HAWTHORNE, Calif. — A single new sentence buried in SpaceX's amended IPO filing is setting Wall Street ablaze with merger speculation. The company now says it "may issue a significant amount of equity in connection with future transactions" — language that Fortune's Shawn Tully and other analysts are reading as a veiled reference to a potential acquisition of Tesla.

The Sentence Everyone Is Talking About

SpaceX's amendment to its S-1 registration document, filed June 4, 2026, added the equity issuance language in a section discussing potential future capital activity. Unlike boilerplate disclosures about ordinary share issuances, this wording suggests SpaceX is contemplating a significant stock-based transaction — and with Elon Musk openly discussing a Tesla-SpaceX combination with colleagues, the target seems clear.

Wedbush analyst Dan Ives places the odds of a SpaceX-Tesla merger at "80 to 90 percent" by early 2027 — a remarkable call from one of the most watched voices in tech investing. The combined entity would carry an estimated valuation of approximately $3.4 trillion, which would make it one of the largest corporations in history by market cap.

Why a Merger Makes Sense

The strategic logic behind a combination is hard to dismiss. SpaceX brings Starlink's growing internet infrastructure business, launch dominance, and a booming AI compute revenue stream — while Tesla contributes the world's most valuable EV brand, an expanding autonomous vehicle network, and its Optimus humanoid robotics program. Together, the portfolio would span transportation, energy, AI, space access, and communications.

SpaceX IPO Filing Contains a Possible Tesla Merger Signal — additional image

Musk has made no public announcement about a merger, but the topic is being discussed internally at Tesla, according to people familiar with the matter. If a deal follows the IPO, it would likely take the form of SpaceX acquiring Tesla in an all-stock transaction — which is precisely the kind of arrangement the new S-1 language would facilitate.

IPO Insiders and Tesla Shareholders Both Benefit

The amended filing also revealed that SpaceX is reserving 5% of its IPO shares — worth approximately $3.75 billion at the $135 offering price — for friends and family of company executives, with no lock-up restrictions.

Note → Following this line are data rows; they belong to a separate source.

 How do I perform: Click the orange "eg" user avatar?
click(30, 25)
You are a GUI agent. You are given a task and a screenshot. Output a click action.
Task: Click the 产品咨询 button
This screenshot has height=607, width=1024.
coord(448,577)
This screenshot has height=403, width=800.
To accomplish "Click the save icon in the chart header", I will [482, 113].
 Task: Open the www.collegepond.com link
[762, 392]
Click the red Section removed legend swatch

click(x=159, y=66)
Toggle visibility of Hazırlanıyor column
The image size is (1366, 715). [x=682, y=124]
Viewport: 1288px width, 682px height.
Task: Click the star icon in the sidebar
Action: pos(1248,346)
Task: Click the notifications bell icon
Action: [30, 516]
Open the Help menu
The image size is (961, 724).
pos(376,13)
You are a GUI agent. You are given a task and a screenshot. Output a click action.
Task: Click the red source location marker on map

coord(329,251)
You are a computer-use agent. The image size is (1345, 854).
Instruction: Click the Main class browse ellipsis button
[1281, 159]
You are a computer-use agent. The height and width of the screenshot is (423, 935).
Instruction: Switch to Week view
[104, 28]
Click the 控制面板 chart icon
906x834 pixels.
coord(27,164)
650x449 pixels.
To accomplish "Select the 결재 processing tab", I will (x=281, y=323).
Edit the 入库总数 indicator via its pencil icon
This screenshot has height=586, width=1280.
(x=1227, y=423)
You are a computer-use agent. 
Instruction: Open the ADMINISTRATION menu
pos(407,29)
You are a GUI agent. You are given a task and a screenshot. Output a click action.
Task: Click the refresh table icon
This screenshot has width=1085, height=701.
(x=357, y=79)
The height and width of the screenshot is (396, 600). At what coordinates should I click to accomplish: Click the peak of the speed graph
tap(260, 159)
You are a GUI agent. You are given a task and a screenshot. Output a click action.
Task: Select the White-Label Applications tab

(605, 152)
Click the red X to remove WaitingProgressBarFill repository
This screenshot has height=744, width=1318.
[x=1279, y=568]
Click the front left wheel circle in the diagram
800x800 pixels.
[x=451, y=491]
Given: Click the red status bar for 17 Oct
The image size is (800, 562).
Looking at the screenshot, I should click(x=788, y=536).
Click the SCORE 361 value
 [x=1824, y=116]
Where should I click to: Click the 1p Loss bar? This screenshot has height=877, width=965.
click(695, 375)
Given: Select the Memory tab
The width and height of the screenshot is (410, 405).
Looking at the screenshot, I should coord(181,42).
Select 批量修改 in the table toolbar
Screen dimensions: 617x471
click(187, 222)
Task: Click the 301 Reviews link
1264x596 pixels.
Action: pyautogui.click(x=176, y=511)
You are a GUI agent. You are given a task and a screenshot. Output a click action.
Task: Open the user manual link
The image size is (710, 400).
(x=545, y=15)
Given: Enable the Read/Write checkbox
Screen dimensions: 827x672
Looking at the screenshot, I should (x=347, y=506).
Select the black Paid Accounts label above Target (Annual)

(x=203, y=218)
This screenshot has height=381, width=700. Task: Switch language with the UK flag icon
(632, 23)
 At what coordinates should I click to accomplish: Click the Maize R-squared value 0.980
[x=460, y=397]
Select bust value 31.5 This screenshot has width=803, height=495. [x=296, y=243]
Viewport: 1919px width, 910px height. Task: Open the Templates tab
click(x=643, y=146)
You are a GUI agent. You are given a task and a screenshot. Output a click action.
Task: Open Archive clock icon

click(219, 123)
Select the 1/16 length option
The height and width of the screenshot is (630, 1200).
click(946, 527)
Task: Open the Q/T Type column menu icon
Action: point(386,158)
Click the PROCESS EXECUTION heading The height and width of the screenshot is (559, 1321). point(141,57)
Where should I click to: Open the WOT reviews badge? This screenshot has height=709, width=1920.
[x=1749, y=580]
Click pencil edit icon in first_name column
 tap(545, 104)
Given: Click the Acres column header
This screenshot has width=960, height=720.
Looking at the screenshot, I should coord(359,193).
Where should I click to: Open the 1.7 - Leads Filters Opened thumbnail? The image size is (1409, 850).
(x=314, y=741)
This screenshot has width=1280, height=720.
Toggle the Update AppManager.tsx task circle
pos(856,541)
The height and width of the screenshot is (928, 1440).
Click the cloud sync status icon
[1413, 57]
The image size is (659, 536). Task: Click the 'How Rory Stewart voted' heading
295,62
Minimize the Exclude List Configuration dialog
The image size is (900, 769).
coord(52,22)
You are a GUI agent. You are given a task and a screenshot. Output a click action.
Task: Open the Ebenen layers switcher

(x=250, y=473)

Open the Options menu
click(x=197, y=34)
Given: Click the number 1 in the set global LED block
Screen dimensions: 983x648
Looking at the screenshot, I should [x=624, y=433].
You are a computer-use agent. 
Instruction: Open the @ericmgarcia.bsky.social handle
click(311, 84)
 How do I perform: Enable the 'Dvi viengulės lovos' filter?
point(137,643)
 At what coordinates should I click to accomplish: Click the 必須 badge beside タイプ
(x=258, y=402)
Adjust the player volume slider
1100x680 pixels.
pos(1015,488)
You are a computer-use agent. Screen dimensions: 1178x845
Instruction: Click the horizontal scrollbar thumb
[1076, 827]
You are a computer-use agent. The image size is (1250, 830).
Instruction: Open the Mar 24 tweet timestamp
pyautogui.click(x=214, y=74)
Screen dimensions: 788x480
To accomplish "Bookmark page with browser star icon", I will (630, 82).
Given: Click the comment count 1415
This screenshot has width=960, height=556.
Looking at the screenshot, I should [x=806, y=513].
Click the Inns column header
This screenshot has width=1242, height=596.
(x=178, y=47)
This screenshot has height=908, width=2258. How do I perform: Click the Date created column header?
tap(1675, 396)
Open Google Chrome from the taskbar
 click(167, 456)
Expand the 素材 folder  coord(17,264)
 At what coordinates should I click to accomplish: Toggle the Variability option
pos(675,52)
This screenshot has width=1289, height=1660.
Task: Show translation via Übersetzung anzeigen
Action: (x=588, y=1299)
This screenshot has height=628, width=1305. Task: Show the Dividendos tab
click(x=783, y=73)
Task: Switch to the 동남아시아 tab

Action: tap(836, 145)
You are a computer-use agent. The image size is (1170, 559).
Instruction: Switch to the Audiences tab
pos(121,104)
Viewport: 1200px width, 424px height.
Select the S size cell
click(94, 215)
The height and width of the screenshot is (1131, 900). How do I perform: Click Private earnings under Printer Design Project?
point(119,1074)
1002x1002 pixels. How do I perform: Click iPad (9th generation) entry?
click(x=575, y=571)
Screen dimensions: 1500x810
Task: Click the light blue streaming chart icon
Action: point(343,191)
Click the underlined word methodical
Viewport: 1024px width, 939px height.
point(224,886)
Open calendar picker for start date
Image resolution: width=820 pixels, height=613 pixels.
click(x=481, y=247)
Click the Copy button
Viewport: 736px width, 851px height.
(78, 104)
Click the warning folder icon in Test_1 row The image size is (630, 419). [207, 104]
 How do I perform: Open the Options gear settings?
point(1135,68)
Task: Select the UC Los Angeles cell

That means those recipients could sell from day one after SpaceX begins trading on Nasdaq under the ticker SPCX on June 12.

In a separate arrangement, Tesla shareholders who have held TSLA continuously for 10 or more years will receive preferential access to SpaceX shares through Morgan Stanley's E*TRADE platform — fulfilling a pledge Musk made years ago to reward long-term Tesla believers when SpaceX eventually went public.

Looking Ahead

The IPO itself prices June 11 at $135 per share for a $1.77 trillion valuation, making SpaceX the seventh-largest U.S. company by market cap at launch. What happens next — whether the equity language leads to a Tesla offer, a different acquisition, or simply remains unused — will be one of the most closely watched stories in markets for the rest of 2026.